### WHAT THE TASK ASKS
Check each line below for the word "agent" and give the count alone.

### DATA SECTION
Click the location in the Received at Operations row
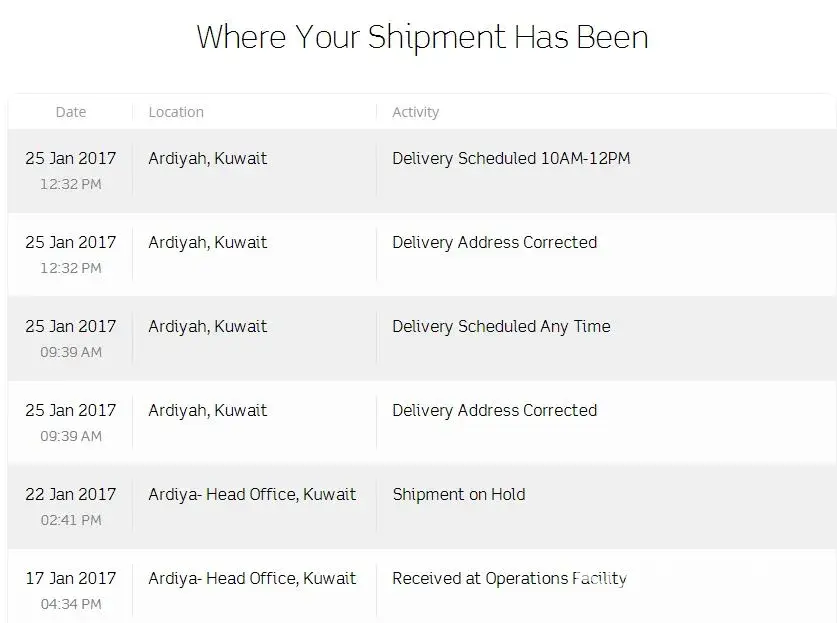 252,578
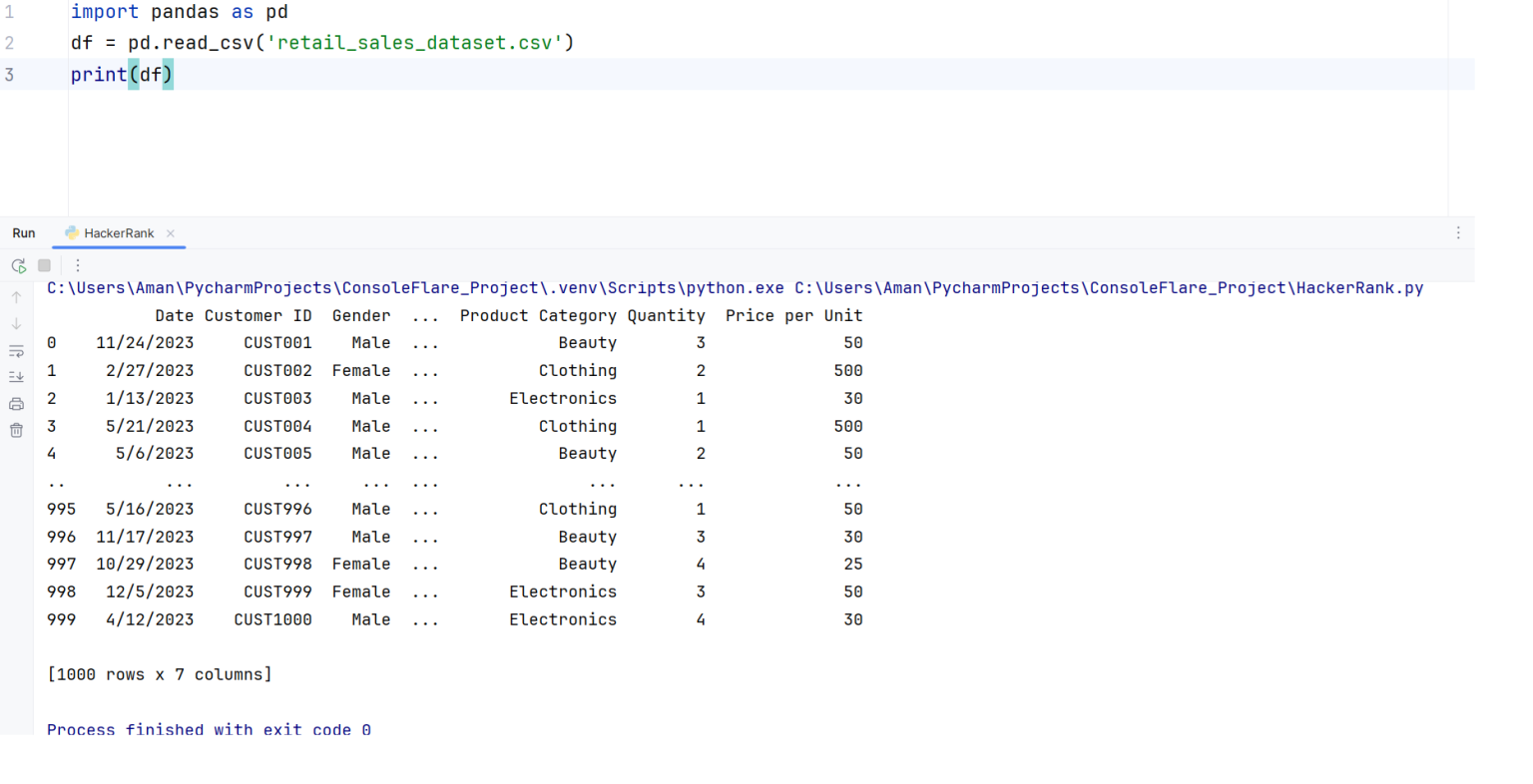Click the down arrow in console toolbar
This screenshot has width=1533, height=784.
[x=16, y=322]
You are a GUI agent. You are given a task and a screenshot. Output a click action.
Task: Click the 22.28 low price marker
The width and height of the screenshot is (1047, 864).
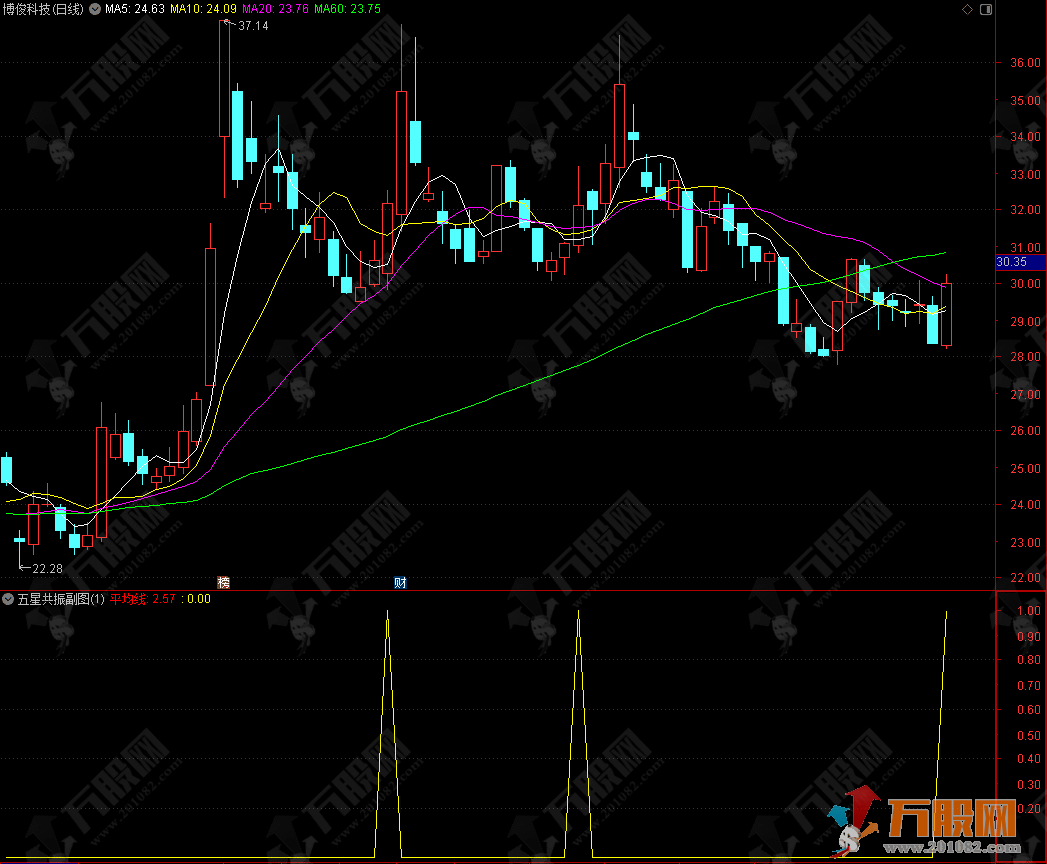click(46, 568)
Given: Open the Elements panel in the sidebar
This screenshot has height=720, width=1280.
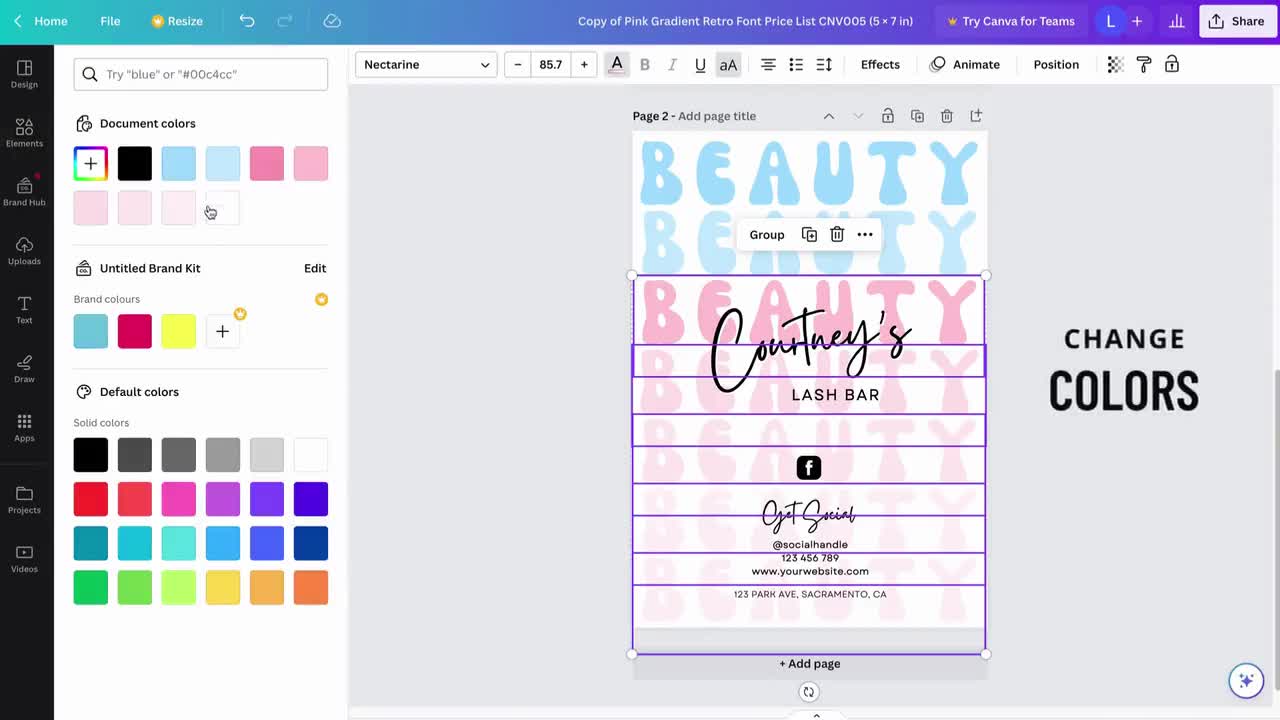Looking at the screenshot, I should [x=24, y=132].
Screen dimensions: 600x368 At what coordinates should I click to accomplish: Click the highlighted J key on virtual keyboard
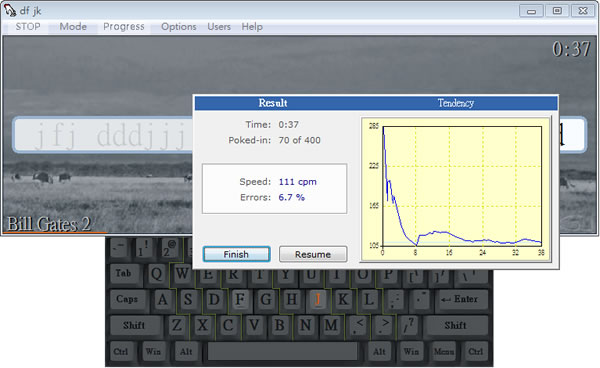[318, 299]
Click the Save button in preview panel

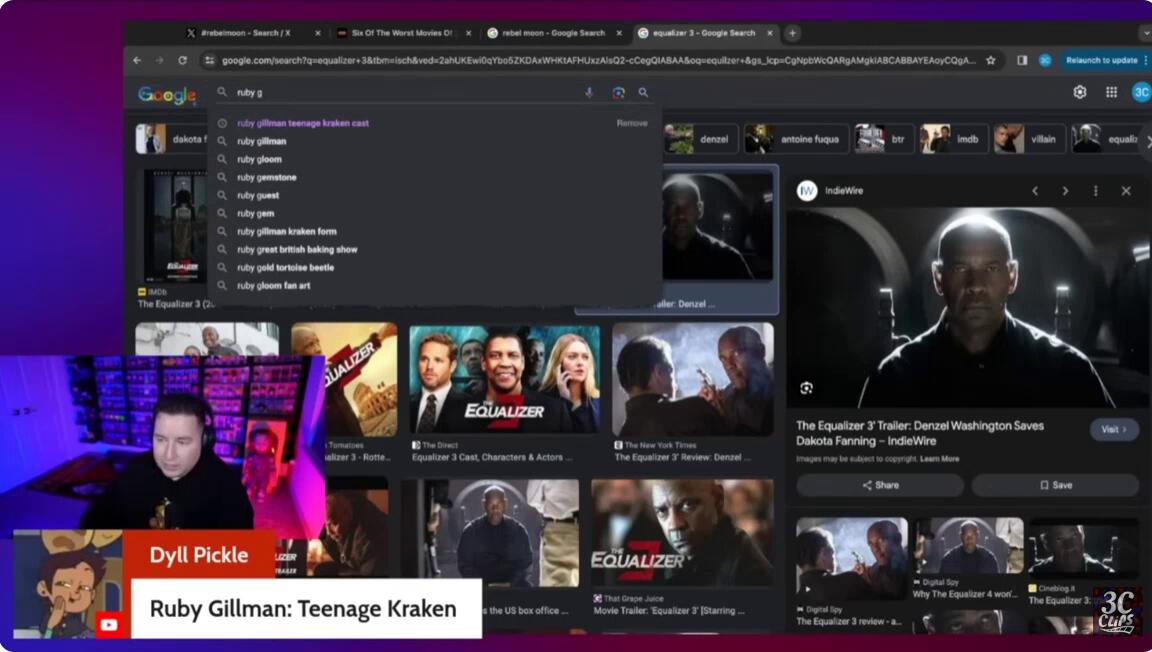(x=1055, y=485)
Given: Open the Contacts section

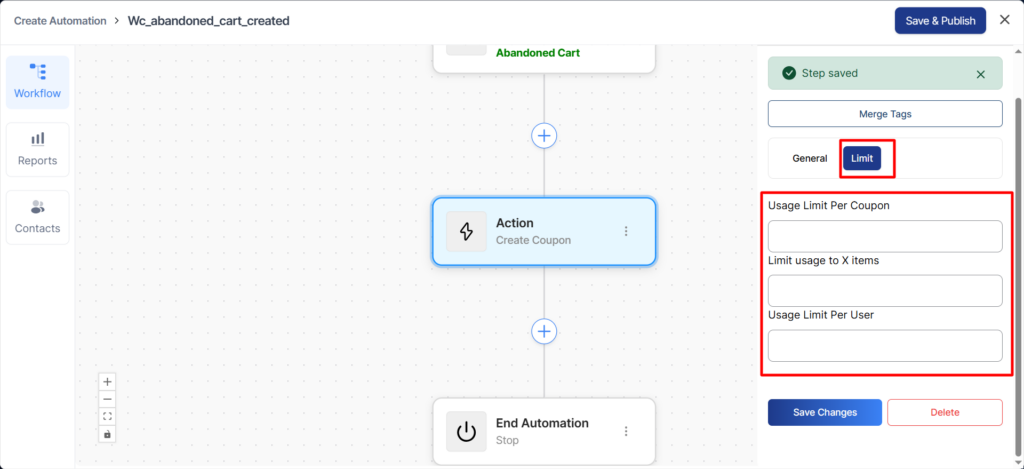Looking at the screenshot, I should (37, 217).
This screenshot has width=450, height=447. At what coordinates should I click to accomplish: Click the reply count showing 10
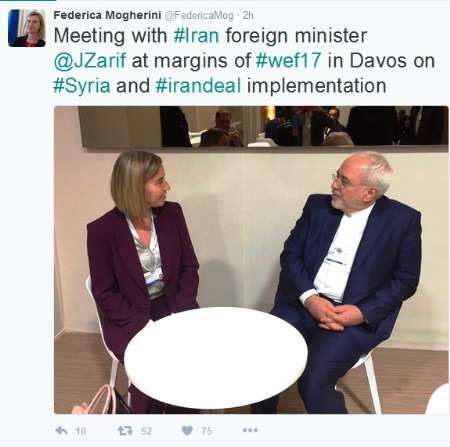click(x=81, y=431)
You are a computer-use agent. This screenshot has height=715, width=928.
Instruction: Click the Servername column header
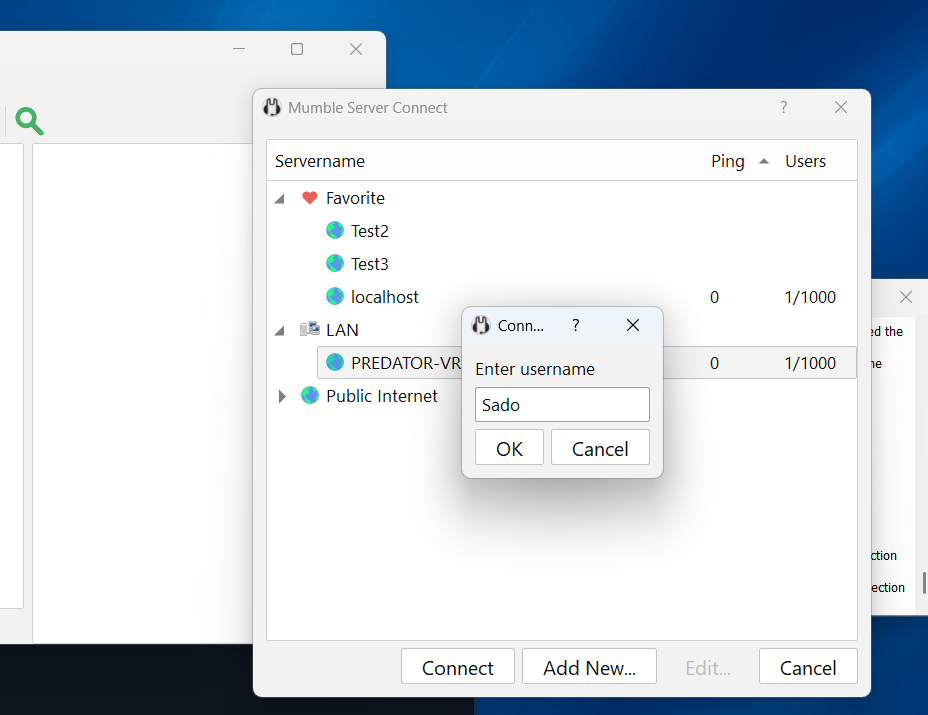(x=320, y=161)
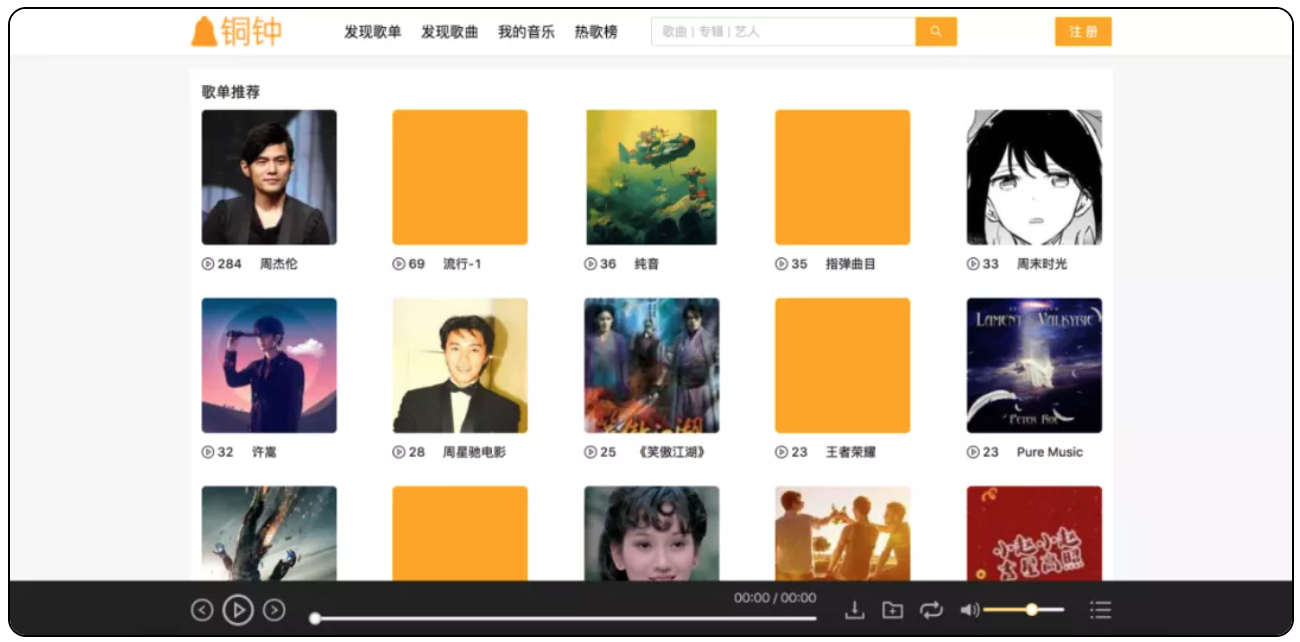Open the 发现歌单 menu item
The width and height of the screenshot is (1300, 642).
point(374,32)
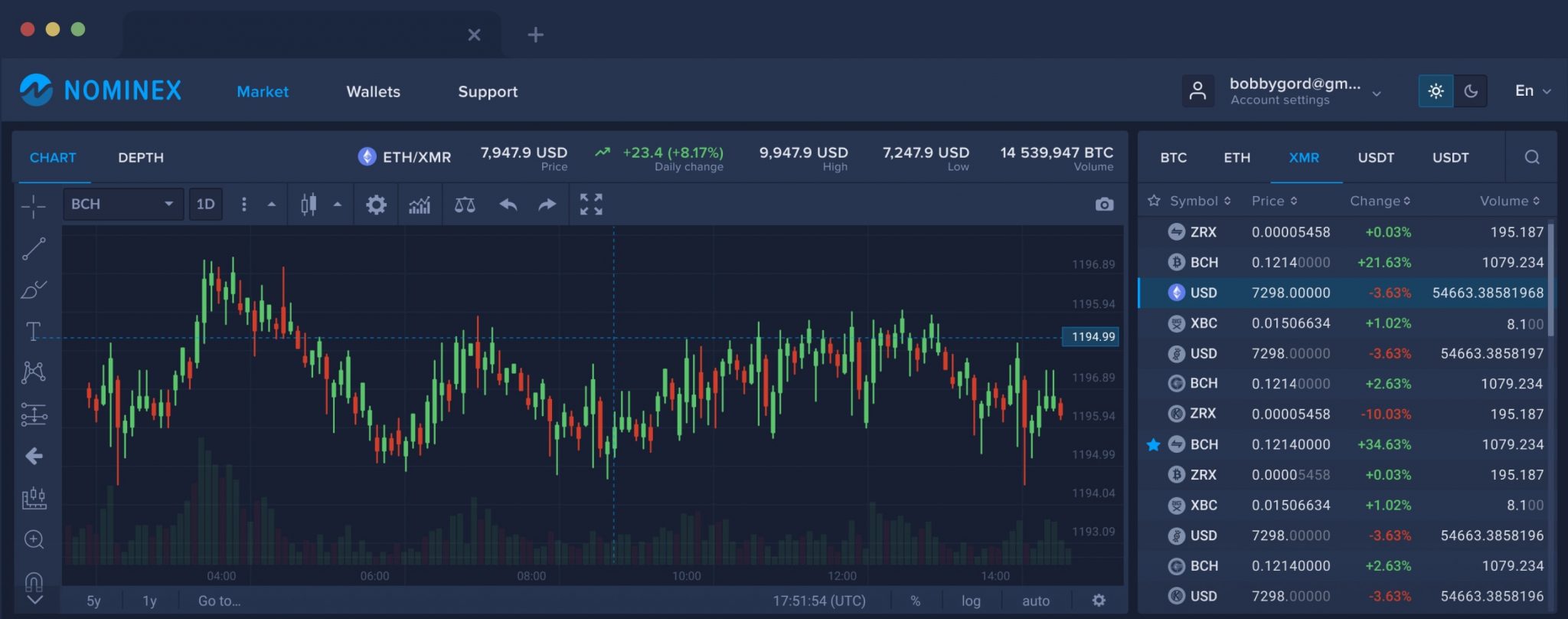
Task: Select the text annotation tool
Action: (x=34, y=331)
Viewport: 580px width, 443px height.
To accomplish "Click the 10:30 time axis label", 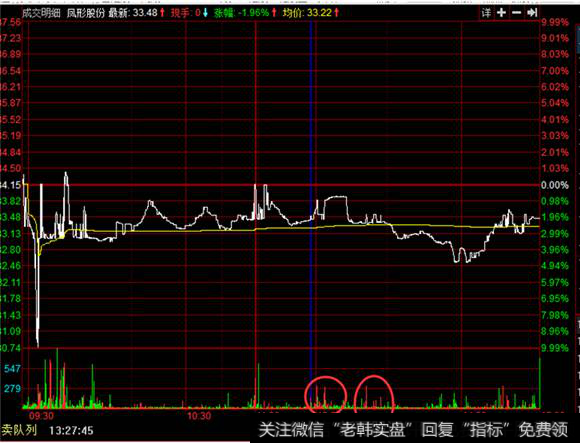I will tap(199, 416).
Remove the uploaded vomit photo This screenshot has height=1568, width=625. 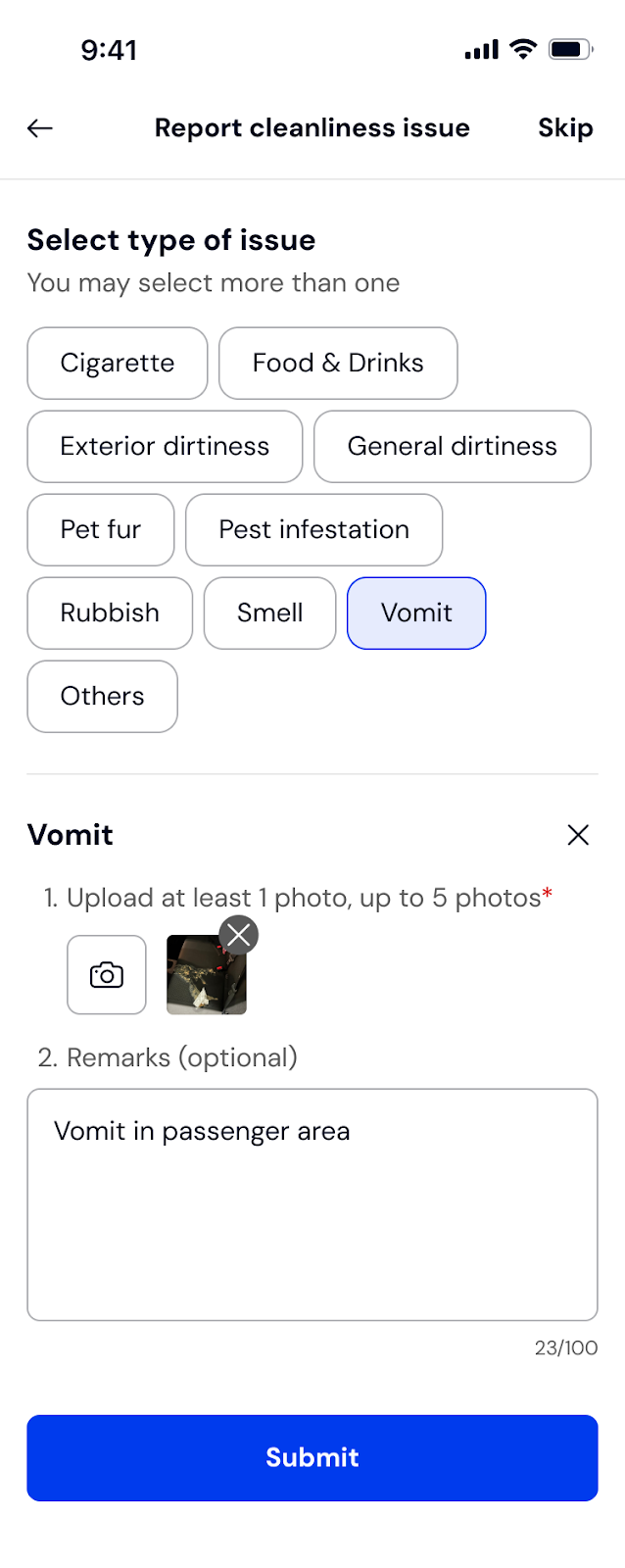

### THE ANSWER
2